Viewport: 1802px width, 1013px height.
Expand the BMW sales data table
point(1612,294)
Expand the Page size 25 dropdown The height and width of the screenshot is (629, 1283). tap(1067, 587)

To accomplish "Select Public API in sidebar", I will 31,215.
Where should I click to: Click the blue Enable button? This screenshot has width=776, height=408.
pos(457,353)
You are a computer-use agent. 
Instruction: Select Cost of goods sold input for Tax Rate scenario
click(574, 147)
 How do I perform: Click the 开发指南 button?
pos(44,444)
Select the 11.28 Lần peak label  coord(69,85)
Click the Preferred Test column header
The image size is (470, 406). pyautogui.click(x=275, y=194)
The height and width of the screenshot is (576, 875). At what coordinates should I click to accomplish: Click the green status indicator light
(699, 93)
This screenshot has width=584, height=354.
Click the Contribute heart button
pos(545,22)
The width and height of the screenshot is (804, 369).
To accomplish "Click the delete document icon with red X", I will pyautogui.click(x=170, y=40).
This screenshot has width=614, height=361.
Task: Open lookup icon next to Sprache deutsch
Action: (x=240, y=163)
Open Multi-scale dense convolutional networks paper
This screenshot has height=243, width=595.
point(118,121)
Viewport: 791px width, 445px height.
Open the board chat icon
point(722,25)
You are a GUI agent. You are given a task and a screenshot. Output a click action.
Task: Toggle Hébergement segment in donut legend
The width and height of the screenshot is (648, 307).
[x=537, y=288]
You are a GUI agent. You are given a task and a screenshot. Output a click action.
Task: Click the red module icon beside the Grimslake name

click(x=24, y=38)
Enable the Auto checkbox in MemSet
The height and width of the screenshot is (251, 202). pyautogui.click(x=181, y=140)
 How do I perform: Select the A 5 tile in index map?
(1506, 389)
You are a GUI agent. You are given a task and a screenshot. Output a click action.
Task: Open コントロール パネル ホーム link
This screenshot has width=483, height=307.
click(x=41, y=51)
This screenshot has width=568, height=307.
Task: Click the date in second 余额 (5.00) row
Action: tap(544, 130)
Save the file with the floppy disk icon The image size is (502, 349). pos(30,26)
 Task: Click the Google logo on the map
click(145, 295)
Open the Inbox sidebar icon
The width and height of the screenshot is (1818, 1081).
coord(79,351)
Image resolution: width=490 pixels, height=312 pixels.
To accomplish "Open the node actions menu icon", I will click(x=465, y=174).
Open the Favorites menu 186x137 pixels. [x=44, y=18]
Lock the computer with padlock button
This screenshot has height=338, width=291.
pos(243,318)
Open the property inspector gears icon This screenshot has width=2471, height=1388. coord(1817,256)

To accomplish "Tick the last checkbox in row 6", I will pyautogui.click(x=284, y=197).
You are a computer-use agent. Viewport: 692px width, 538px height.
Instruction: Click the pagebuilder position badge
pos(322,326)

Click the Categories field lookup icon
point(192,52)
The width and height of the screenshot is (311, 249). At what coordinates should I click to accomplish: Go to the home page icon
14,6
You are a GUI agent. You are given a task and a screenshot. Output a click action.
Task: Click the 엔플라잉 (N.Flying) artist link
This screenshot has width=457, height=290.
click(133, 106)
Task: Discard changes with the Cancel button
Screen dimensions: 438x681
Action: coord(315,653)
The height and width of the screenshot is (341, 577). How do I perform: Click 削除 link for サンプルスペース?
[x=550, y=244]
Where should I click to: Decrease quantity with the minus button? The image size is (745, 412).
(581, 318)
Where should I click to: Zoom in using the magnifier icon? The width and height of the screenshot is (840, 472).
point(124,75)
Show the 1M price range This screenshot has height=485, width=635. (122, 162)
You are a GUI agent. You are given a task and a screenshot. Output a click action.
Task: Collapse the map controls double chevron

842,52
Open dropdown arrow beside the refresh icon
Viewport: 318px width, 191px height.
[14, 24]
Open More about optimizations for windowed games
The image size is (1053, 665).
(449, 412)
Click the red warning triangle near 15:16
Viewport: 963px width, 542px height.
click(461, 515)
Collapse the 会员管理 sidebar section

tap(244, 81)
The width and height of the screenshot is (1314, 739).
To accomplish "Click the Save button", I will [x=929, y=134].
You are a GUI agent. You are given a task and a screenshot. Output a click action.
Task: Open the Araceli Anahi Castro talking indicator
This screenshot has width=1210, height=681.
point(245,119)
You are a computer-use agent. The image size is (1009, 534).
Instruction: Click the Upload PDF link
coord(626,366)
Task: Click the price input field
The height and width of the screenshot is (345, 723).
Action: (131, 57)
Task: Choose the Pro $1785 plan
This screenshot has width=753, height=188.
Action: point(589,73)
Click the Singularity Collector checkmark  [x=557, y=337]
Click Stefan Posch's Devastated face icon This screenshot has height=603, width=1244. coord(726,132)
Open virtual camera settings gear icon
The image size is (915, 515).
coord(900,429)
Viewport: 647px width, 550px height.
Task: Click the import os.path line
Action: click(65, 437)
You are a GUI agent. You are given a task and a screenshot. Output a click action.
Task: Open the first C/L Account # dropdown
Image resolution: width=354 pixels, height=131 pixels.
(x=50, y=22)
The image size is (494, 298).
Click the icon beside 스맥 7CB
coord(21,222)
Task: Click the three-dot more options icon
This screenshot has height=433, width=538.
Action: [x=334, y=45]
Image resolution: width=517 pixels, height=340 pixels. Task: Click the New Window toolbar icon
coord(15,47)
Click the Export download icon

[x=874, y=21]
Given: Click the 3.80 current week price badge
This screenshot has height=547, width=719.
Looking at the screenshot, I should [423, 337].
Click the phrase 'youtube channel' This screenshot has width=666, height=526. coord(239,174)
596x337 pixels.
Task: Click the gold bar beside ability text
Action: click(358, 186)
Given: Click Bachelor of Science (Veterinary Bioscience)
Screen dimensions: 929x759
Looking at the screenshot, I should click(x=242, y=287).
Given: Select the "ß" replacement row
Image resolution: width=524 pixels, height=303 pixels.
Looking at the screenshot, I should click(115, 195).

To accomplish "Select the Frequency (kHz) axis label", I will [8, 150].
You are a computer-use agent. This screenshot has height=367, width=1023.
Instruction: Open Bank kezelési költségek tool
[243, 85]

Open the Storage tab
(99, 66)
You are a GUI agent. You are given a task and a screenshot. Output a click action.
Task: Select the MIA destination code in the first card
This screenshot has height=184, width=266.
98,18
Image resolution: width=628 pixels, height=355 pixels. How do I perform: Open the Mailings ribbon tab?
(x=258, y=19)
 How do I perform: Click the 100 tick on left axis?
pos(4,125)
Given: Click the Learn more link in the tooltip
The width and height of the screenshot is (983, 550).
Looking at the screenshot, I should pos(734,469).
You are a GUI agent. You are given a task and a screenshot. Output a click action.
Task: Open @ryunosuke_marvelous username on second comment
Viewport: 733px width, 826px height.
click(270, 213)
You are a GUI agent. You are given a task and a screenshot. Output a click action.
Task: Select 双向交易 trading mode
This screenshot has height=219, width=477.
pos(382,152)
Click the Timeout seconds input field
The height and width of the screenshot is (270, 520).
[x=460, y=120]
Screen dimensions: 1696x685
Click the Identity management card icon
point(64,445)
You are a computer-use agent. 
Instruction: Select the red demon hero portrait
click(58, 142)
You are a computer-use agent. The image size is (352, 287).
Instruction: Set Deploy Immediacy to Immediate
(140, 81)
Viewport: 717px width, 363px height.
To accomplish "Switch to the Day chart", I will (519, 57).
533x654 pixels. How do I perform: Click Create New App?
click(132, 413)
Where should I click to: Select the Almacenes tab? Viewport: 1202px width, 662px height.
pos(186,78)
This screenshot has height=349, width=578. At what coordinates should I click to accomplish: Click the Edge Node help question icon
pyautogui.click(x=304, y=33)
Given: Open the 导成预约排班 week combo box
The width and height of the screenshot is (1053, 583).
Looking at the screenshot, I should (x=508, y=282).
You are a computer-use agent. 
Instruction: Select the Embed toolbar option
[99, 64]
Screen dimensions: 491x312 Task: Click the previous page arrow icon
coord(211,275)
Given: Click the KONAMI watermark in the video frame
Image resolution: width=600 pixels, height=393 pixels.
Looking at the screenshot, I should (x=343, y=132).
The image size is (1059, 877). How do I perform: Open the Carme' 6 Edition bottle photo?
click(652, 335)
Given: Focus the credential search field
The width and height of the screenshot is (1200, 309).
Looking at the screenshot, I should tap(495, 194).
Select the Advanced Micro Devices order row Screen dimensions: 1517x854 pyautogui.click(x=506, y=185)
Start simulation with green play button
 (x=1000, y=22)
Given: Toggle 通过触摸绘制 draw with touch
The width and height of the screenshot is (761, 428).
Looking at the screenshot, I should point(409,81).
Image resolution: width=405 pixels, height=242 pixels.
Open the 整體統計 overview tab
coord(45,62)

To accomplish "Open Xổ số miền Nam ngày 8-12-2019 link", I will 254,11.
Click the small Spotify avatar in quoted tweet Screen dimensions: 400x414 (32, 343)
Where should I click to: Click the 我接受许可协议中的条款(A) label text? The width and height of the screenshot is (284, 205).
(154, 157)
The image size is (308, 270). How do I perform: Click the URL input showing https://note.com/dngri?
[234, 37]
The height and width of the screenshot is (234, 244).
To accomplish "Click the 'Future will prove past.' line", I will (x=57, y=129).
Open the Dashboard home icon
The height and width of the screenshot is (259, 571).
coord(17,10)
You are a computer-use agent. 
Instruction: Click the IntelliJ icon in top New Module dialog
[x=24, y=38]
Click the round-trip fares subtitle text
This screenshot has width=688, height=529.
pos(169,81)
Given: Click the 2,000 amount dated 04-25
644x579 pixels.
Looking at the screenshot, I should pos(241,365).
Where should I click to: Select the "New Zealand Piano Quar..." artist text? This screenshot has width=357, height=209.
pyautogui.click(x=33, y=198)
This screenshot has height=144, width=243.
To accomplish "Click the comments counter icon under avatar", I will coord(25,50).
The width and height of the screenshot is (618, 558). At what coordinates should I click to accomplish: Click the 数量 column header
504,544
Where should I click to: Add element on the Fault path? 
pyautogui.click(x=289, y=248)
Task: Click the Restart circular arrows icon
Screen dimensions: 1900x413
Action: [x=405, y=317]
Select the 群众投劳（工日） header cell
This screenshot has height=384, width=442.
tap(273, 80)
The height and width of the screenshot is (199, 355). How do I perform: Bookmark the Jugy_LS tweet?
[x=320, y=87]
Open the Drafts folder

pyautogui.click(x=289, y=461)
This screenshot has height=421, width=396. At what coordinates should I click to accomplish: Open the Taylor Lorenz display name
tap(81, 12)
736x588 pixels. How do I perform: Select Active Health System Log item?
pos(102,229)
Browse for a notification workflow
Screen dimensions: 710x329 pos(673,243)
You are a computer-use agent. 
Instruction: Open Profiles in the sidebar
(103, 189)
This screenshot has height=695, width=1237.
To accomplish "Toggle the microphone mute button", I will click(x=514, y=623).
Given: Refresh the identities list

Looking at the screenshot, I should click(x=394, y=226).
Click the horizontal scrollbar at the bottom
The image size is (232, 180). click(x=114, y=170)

-------

Copy out the part of the records that opens with the line containing "Screen dimensions: 1696x685" and closes with the line containing "click(58, 142)", keeping every line unchanged.

## The response
Screen dimensions: 1696x685
Click the Identity management card icon
point(64,445)
You are a computer-use agent. 
Instruction: Select the red demon hero portrait
click(58, 142)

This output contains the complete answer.